На лекциях я старался не только всё подробно записать, но и понять излагаемое, задавал вопросы, на которые Б.Е. охотно отвечал. Эта моя активность и хорошая, в смысле на "отлично", сдача экзамена, по-видимому, и положила начало или закрепила благосклонность Б.Е. ко мне (я ведь ещё и курсовую у него делал), переросшую потом в отношения весьма близкие, со взаимной симпатией, длящиеся и по ею пору, хотя и осложнявшиеся в отдельные периоды. А курс лекций Б.Е. явился для меня фундаментом всех моих будущих специальных знаний, к нему я часто потом обращался и для научной своей работы, и обучая студентов.
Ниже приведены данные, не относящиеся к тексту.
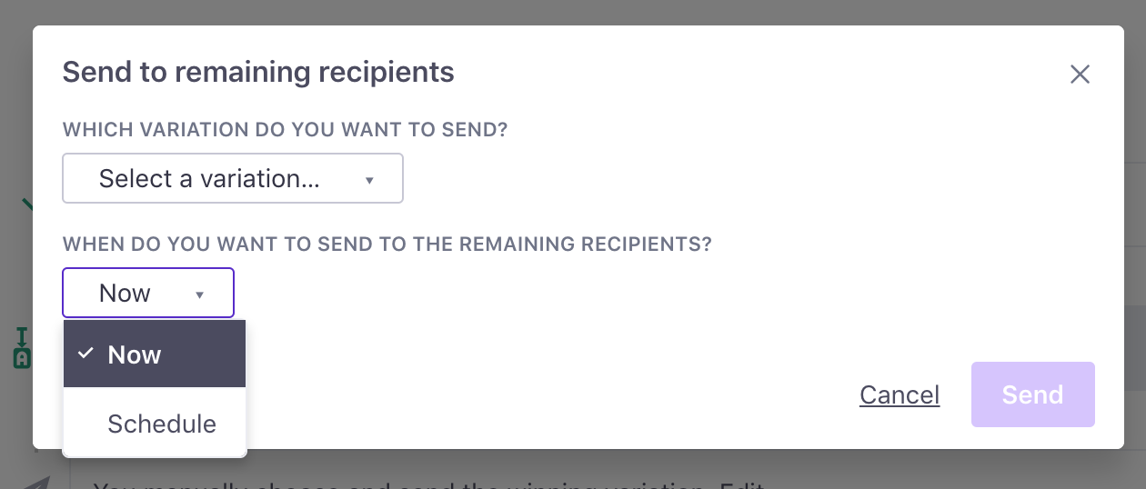This screenshot has width=1146, height=489.
Task: Collapse the open Now timing dropdown field
Action: (x=147, y=293)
В отсутствие Сашеньки свободное время по вечерам я проводил в общежитии за преферансом, которым в то время был очень увлечён и в котором достиг приличного уровня мастерства, требующего гармоничного сочетания риска и расчёта. Моими постоянными компаньонами были однокурсники: Спартак Баженов, щуплый парнишка с хитроватыми, бегающими глазками, не жулик, хотя и выглядит им; его сосед по комнате Женька Еременко, рослый сухой парень с переломанным прямым носом, похожий на гладиатора, вот кому бы подошло имя - Спартак; и прелесть Славка Борисов со своими шуточками. Играли мы, как положено, на деньги, но в спокойную систему -"ленинградку" и не по крупному: выигрыши-проигрыши составляли чаще всего около рубля за партию, но бывали и залёты, разумеется, - Славка как-то под червонец просадил. Однажды мы просидели за картами 18 часов подряд (начав вечером) с коротким перерывом (утром) на буфет.
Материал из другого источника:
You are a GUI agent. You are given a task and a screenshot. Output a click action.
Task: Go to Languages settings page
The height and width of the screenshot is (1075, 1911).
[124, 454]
Однако в общежитие я приходил обычно довольно поздно, часам к девяти вечера, а всё остальное время проводил на кафедре, которая не закрывалась до полуночи, в общении с Димой Ивлиевым и Славой Ляцким, которые на несколько последующих лет стали моими ближайшими друзьями. Политика, литература и кино были основными предметами наших обсуждений и споров, не считая, конечно, кафедральных сплетен и анекдотов, по преимуществу политических, - тогда они ещё не переводились, и в них находило отражение практически любое явление общественной жизни страны.
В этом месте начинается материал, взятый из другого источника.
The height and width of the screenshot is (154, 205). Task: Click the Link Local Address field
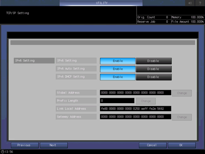pos(136,109)
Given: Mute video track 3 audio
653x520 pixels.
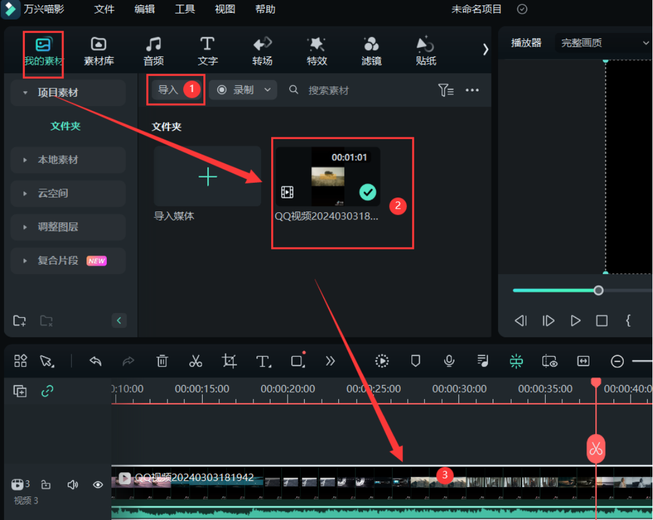Looking at the screenshot, I should [72, 485].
Дима Ивлиев в Лопарской (слева Слава Сазанов).
Дима и Слава были очень разными людьми, которые, хотя и не избегали друг друга, а временами даже искали общения, в сущности своей таили непримиримые расхождения, которые то проявлялись, то вроде бы затухали. Они и внешне, при сходных чертах и одинаковой комплекции, резко контрастировали: фигура Славика выглядела угловатой, тёмные волосы топорщились ершом, кривая улыбка, Дима же более чёрен, строен, тонок, резкие правильные черты лица, в манерах есть что-то женственное.
Славик производил впечатление человека более аналитичного, несомненно талантливого в части физики, в любых вопросах радикального и до нахальности самоуверенного, принципиального до смешного и бравирующего всеми этими качествами. Дима же в науке (а тогда, точнее сказать, в учёбе) не блистал, научным энтузиазмом, как Славик, не горел, но был очень широко эрудирован (по крайней мере, начитан) в вопросах литературы, истории, философии, живописи, музыки, в общем, всего того, что составляет понятие культура, но не выпячивал этого и спорил всегда очень корректно. Склад ума его был скорее синтетический, интуитивный, преобладало эмоциональное восприятие мира, но и аналитическое мышление вовсе не было ему чуждо. Короче, он был тонкая натура, хотя и Славик в известной мере претендовал на тонкость. В интересах и увлечениях Славы преобладал социальный аспект, в Диминых - личностный. Чувства юмора же и ехидства им обоим было не занимать.
Уступая каждому из них в перечисленных качествах, я испытывал влечение и к тому, и к другому, а тем самым, возможно, в какой-то степени притягивал их друг к другу, будучи неким буфером. Едины мы все трое были в своём радикальном критицизме по отношению к существующему строю. Этот критицизм, собственно, и сблизил нас ещё в экспедиции 1963 года.